Biassono, la relazione sulla morte di Lorenzo Rovagnati: possibile errore umano

Il responso in una relazione tecnica sull'incidente aereo che un anno fa costò la vita all'imprenditore 41enne e a due piloti
Biassono Lorenzo Rovagnati con la mamma in azienda - foto Radaelli
Biassono Lorenzo Rovagnati con la mamma in azienda – foto Radaelli

Possibile errore umano dietro l’incidente che, a febbraio di un anno fa, costò la vita all’imprenditore brianzolo Lorenzo Rovagnati, 41 anni, contitolare della omonima azienda alimentare di Biassono, e ai piloti Flavio Massa e Leonardo Italiani. Il decollo dell’elicottero – anche In considerazione della norme previste dal Codice della navigazione – probabilmente non sarebbe dovuto avvenire a causa della fitta nebbia che interessava la zona.

Biassono, la relazione tecnica sull’incidente aereo di un anno fa

E’ quanto emerso – secondo la Gazzetta di Parma, notizia ripresa dalla agenzia Ansa – da una relazione tecnica redatta dal pilota Stefano Benassi, uno dei massimi esperti internazionali in materia, su mandato della Procura di Parma. Sempre la relazione riporterebbe che dall’analisi dei rottami dell’elicottero, un Agusta Westland AW109, non sarebbero emersi guasti tecnici o anomalie di costruzione o manutenzione.

L’indagine coordinata dalla Procura di Parma, alla quale stanno lavorando i carabinieri, l’Agenzia nazionale per la sicurezza del volo e i tecnici di Leonardo, azienda produttrice del velivolo, non è comunque ancora conclusa. L’autopsia sulle vittime avrebbe escluso che siano stati colpiti da un malore durante il volo. Il loro decesso sarebbe stato determinato dallo schianto al suolo.

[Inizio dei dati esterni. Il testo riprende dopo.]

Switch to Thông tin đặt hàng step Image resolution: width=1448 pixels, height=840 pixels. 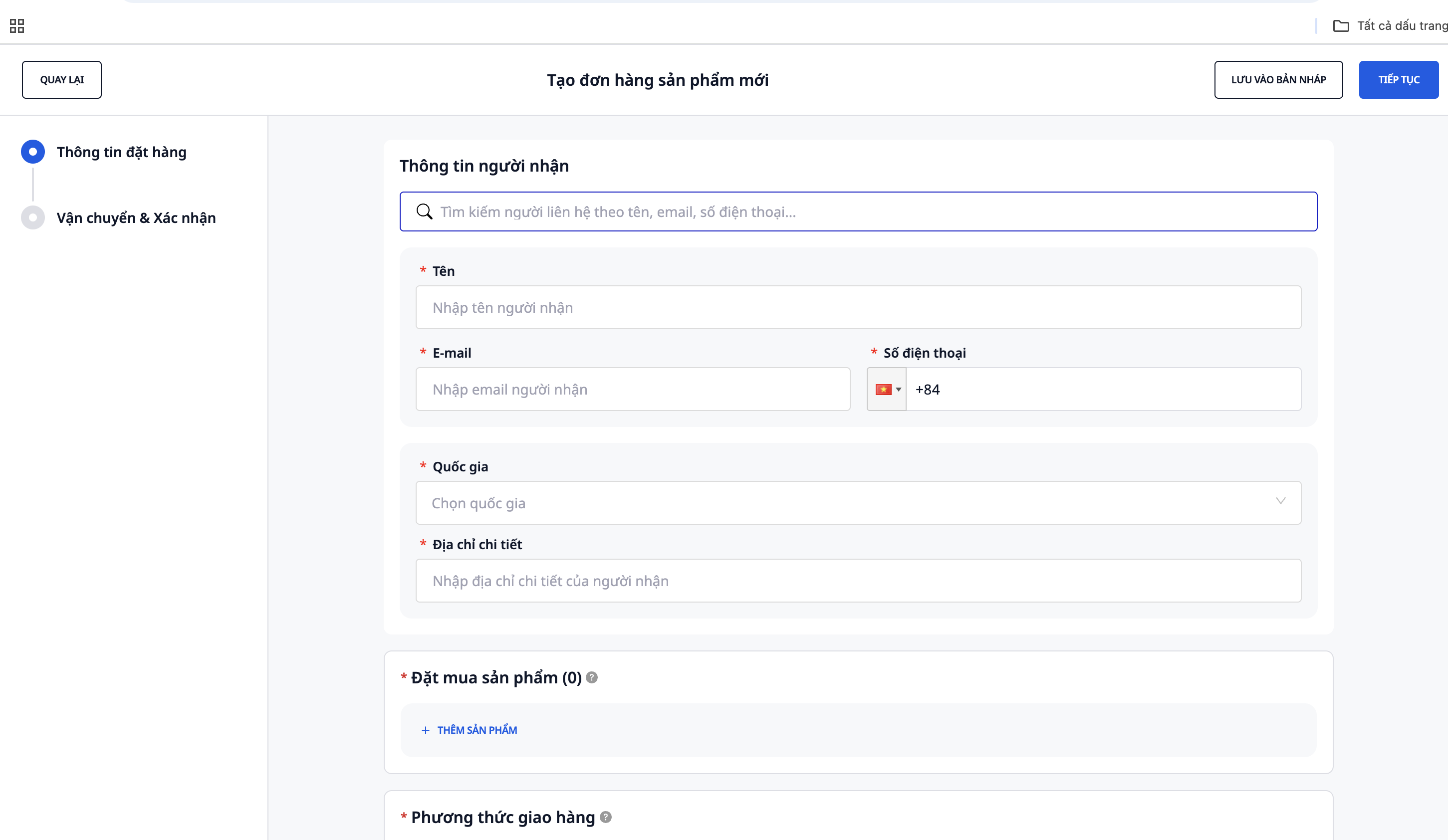point(121,152)
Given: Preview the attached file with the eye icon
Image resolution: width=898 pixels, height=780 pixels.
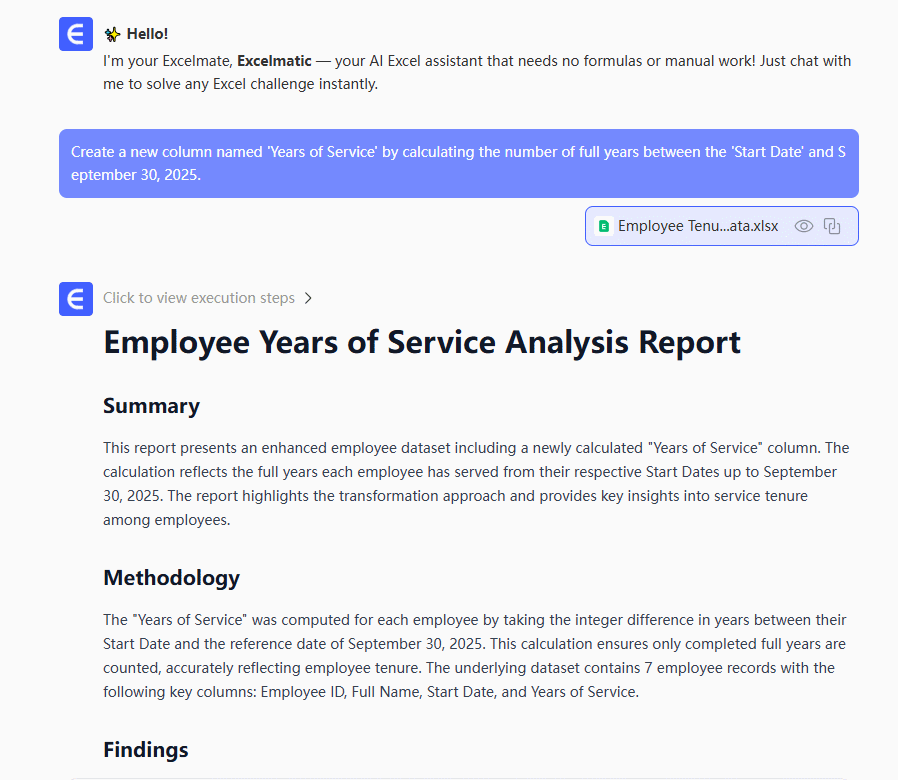Looking at the screenshot, I should (804, 226).
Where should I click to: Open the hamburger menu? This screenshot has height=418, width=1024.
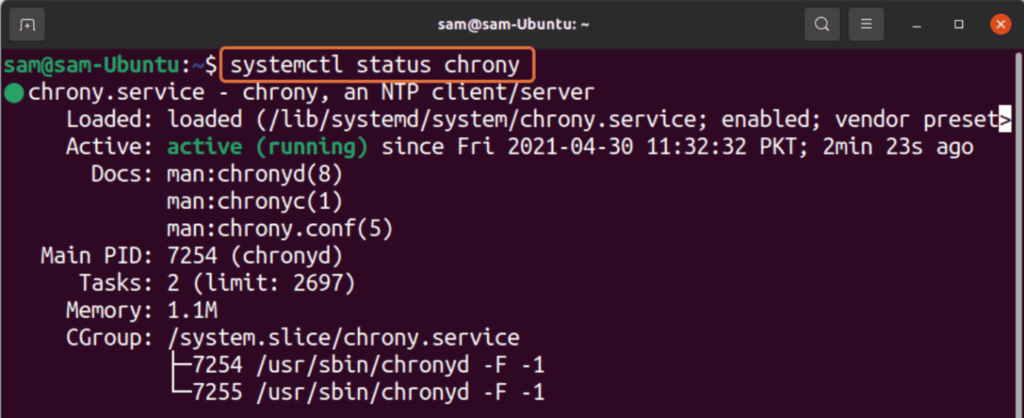pyautogui.click(x=866, y=25)
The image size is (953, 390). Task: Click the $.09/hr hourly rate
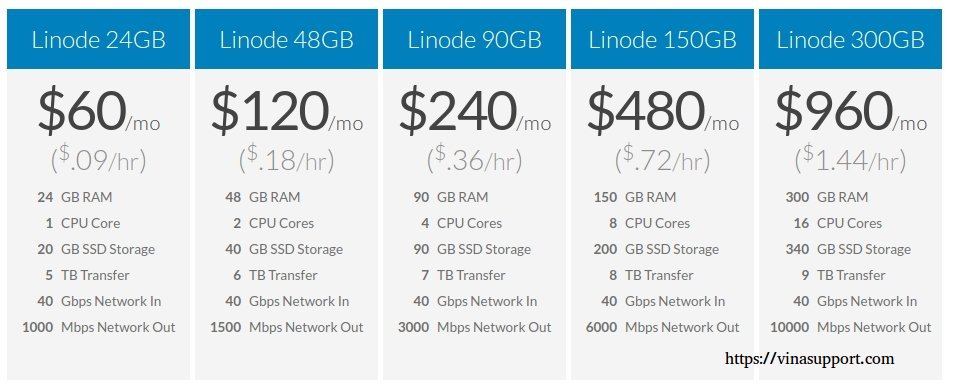tap(98, 159)
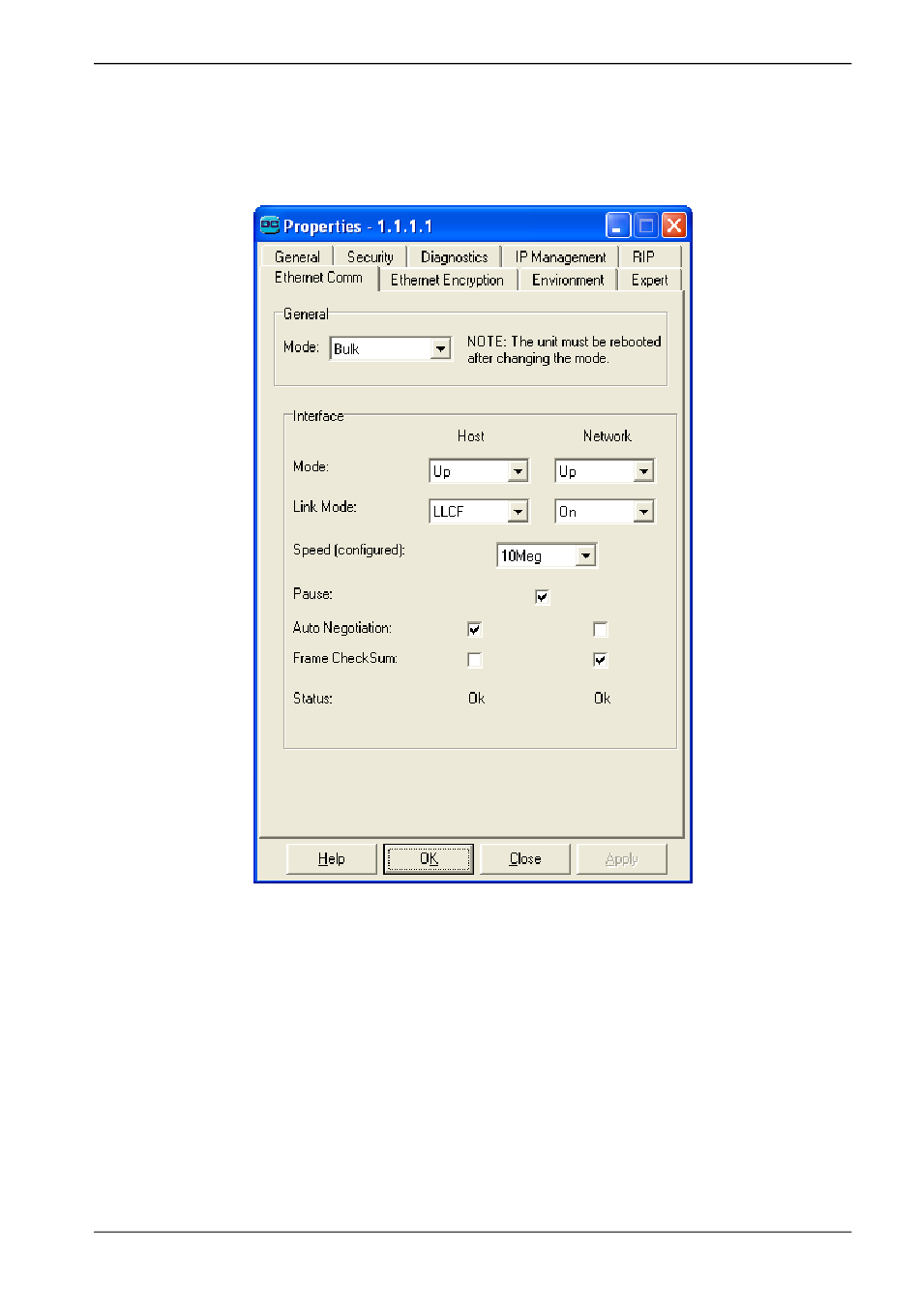Close the Properties window with X
This screenshot has height=1316, width=919.
[674, 225]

Biassono: il decollo con la fitta nebbia e la tragedia

La tragedia avvenne attorno alle 19.20 del 5 febbraio in una proprietà di famiglia, nel  castello di Castelguelfo, a Castelguelfo di Noceto, in provincia di Parma. L’elicottero con a bordo Rovagnati, insieme ai due piloti, si era levato in volo nonostante una fitta nebbia imperversasse sulla zona, diretto in Brianza, dove l’imprenditore era atteso dalla moglie, in attesa di una bambina nata pochi giorni dopo la tragedia, e degli altri due figli della coppia. Nello schianto, avvenuto subito dopo il decollo, tutti e tre gli occupanti avevano perso immediatamente la vita. Massa, 59 anni, era tra l’altro attivo nella Protezione civile di Limbiate.